Hey everyone!
So I'm starting off with this: this post has absolutely no direction. I don't know where I'm going with this or what I'm talking about. Hopefully we'll find a purpose on the way. Sound good? Great.
I've been plagued with a perpetual cold recently and it just won't subside. I took one day off from school because I was feeling miserable, but that didn't help much because I had the ACT the next day so I wanted to study. I feel like I need a couple of days to recuperate from this, but I just don't have the time. Don't you sometimes wish you could stretch the day longer? I do. Today, I'd take a long nap and then probably do some homework and laundry. Which I've neglected to do for a very long time, by the way. My laundry was due to be done last Tuesday. And it's Sunday. Yay for growing up and having to do your laundry solo.

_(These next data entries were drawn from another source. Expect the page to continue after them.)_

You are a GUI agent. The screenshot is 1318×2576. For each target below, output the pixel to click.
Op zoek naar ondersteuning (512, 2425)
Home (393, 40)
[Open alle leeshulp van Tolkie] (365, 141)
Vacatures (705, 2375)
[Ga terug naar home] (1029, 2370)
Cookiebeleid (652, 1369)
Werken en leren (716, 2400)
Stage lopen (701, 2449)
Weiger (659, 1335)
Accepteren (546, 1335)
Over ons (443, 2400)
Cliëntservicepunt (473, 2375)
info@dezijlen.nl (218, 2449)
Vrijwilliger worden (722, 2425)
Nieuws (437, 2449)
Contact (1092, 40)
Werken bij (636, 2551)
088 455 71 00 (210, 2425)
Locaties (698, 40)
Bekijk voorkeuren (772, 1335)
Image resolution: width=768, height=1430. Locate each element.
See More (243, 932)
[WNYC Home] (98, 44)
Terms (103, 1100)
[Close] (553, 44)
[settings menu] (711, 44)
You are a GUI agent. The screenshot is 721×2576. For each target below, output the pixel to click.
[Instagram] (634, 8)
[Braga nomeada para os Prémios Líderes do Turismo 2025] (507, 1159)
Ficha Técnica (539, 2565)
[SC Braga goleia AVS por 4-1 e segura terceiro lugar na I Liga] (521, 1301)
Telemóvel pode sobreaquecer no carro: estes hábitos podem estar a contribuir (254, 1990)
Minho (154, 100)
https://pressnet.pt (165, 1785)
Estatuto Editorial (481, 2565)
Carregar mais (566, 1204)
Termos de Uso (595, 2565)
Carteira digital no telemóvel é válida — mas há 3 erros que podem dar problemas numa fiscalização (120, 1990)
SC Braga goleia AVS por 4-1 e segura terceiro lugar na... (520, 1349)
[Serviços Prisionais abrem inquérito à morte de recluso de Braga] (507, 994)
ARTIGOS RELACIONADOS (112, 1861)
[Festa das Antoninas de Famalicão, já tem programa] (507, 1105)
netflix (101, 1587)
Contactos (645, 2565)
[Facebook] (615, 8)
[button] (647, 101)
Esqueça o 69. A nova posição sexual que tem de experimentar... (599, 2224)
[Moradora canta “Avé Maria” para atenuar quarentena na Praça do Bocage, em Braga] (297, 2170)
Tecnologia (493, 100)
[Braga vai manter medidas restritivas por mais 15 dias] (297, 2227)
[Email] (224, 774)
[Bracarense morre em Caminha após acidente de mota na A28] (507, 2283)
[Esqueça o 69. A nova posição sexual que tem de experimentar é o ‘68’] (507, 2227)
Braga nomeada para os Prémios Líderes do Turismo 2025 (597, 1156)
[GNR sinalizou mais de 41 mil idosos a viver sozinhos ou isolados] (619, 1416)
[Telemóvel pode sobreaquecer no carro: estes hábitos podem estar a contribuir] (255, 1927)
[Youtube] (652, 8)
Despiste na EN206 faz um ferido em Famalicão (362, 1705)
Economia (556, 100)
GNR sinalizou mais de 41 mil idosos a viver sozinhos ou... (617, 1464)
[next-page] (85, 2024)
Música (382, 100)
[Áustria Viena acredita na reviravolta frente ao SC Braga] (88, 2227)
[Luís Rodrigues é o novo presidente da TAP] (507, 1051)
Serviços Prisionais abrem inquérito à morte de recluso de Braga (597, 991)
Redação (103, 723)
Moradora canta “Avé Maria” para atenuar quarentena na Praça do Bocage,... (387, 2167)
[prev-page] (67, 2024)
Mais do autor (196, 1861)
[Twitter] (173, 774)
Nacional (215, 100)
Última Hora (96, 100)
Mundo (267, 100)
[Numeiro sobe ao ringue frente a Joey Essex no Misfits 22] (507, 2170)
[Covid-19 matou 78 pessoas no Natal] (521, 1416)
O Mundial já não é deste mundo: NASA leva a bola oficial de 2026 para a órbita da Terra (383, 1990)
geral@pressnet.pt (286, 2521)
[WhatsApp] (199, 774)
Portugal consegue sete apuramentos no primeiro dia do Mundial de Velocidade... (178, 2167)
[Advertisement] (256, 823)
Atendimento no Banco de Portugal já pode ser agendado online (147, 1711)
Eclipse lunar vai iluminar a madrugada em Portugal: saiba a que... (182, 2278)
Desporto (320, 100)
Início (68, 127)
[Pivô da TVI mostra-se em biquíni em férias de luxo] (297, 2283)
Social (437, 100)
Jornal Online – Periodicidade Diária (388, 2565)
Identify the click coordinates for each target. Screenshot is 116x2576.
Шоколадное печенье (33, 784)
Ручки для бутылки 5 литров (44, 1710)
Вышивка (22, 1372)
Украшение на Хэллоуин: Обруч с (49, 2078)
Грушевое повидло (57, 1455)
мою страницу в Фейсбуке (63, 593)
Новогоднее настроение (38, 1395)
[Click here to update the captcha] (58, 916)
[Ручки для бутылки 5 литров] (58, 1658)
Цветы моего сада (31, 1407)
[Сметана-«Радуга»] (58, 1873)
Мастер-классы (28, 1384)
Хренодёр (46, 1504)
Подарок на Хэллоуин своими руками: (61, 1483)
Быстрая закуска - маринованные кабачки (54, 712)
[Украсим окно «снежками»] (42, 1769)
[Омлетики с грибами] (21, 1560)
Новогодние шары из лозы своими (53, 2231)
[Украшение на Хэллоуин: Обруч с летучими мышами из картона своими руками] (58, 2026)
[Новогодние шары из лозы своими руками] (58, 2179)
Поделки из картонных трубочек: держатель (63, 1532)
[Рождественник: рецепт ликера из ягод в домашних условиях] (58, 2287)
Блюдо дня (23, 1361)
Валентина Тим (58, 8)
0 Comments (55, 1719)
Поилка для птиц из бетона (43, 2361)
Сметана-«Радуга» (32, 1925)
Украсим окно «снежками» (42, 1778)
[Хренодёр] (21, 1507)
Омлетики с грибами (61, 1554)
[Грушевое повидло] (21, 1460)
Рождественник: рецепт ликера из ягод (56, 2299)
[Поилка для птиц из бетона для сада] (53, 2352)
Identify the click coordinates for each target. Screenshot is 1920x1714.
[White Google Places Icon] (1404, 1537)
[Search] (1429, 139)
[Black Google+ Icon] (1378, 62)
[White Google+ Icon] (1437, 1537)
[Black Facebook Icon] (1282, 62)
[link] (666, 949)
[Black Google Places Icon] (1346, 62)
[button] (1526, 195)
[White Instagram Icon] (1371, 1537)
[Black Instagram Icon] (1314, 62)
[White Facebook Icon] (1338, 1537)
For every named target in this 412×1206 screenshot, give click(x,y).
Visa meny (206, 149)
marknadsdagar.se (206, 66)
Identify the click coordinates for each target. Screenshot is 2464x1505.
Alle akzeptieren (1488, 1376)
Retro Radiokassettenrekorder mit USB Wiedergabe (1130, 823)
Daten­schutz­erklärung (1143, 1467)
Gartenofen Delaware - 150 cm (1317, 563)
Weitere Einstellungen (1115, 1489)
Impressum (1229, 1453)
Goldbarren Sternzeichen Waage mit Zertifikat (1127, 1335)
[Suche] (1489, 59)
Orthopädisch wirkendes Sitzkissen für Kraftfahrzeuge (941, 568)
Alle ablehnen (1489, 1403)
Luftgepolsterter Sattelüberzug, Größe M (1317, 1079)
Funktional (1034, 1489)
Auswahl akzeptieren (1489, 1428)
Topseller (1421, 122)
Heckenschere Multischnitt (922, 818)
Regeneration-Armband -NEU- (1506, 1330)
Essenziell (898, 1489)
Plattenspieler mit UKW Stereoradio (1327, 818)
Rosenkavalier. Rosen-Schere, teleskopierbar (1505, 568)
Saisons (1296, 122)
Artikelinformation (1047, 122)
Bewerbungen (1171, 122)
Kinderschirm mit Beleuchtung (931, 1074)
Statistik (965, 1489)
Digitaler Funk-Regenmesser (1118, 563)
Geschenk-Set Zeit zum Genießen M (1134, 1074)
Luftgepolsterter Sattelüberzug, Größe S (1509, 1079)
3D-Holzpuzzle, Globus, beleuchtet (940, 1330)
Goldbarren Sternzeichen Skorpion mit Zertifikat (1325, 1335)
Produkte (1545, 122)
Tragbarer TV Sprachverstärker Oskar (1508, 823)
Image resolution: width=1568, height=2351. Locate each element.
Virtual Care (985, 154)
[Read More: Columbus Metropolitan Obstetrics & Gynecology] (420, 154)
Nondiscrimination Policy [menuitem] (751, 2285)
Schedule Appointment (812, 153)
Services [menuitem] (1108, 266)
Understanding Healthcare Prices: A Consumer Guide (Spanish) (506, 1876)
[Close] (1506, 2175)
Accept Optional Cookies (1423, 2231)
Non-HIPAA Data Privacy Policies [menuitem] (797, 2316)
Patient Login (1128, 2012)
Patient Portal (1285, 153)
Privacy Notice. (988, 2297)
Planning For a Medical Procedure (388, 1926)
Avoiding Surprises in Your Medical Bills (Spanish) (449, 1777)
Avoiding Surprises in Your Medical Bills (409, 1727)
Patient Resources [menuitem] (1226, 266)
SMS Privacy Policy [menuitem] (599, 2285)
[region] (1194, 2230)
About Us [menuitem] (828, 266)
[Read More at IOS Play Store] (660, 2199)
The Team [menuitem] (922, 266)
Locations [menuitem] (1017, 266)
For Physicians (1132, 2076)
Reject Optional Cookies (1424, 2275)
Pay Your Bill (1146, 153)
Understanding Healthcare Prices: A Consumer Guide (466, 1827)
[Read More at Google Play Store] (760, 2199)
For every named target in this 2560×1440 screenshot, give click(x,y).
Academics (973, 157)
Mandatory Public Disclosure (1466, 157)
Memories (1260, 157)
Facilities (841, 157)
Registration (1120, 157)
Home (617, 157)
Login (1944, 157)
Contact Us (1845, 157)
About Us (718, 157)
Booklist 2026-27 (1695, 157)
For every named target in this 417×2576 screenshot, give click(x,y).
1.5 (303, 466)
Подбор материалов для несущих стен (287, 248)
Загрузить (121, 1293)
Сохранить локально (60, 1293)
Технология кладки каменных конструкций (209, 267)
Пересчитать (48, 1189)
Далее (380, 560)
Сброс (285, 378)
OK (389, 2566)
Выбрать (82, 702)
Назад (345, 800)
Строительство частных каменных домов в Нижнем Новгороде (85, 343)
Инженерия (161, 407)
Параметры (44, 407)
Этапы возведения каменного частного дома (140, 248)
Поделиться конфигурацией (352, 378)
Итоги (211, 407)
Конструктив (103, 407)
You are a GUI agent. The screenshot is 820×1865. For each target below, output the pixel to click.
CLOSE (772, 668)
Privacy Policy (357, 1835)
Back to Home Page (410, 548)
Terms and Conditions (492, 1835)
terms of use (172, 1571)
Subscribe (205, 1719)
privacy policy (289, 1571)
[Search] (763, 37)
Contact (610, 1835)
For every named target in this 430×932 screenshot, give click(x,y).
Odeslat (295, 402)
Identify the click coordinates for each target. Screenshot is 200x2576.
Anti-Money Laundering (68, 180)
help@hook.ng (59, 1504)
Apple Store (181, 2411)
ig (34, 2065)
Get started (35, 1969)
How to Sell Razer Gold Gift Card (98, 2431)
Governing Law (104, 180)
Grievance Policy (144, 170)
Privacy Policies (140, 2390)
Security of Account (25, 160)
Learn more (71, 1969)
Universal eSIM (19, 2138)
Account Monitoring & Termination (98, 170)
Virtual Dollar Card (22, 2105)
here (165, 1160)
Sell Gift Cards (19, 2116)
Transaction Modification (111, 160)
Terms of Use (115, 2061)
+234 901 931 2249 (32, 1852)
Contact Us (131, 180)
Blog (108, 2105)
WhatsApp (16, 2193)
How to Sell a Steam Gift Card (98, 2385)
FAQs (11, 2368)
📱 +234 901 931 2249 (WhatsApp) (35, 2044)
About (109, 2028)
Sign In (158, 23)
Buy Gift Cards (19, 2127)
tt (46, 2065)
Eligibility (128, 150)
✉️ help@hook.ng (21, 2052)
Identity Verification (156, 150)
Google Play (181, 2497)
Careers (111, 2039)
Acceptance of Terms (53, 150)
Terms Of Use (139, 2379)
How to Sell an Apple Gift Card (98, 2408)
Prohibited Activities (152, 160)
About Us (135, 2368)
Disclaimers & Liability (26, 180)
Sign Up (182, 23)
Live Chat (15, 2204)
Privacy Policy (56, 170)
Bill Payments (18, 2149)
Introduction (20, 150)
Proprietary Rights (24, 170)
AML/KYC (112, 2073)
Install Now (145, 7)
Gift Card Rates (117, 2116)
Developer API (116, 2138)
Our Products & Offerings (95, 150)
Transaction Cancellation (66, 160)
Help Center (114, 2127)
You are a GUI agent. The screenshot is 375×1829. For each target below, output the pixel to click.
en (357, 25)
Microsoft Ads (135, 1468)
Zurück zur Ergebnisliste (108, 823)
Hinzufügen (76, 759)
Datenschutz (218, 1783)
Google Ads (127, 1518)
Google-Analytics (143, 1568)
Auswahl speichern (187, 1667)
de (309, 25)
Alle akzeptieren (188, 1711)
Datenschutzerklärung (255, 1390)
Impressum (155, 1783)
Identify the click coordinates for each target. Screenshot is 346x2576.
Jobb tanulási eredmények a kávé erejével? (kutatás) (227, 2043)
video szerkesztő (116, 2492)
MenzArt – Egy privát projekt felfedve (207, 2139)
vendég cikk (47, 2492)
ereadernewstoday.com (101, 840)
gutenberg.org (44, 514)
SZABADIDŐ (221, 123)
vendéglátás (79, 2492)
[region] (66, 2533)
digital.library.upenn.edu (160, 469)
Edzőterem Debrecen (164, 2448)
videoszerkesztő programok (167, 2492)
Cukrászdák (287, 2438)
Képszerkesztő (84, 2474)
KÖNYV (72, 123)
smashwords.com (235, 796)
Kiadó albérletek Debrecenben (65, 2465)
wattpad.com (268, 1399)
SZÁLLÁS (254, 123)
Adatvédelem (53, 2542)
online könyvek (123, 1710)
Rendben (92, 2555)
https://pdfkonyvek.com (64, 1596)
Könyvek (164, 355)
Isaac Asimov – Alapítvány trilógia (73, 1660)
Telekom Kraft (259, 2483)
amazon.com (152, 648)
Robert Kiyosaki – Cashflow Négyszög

Speaking of growing up, I feel like I have a lot more freedoms now, but a lot of responsibilities. I know, I know, that's what everyone says. But it's true. Yes, I can drive all over the place now and go get Starbucks if I want to and do whatever. However, I have to compile college things myself. I have to be on top of stuff that I would usually delegate out to my dad. It's tough but it's good. The freedoms are worth the pain of self-management.
Lately, I've been really lusting over San Fran. For those of you that've followed my blog for a little bit, you'd know that I want to live in the Bay Area when I'm older. It's honestly a beautiful city and I feel like we're made for each other (me and san fran, that is). I keep looking at pictures of the city and freaking out because it's so pretty. I wish I lived there. So, so, so badly.
Bay Area? More like BAE area am I right? *chuckles*
Hopefully I'll write up something a little more meaningful later, but this is all for now.
Also I've been loving Bob Marley reggae recently. Is this love that I'm feeling?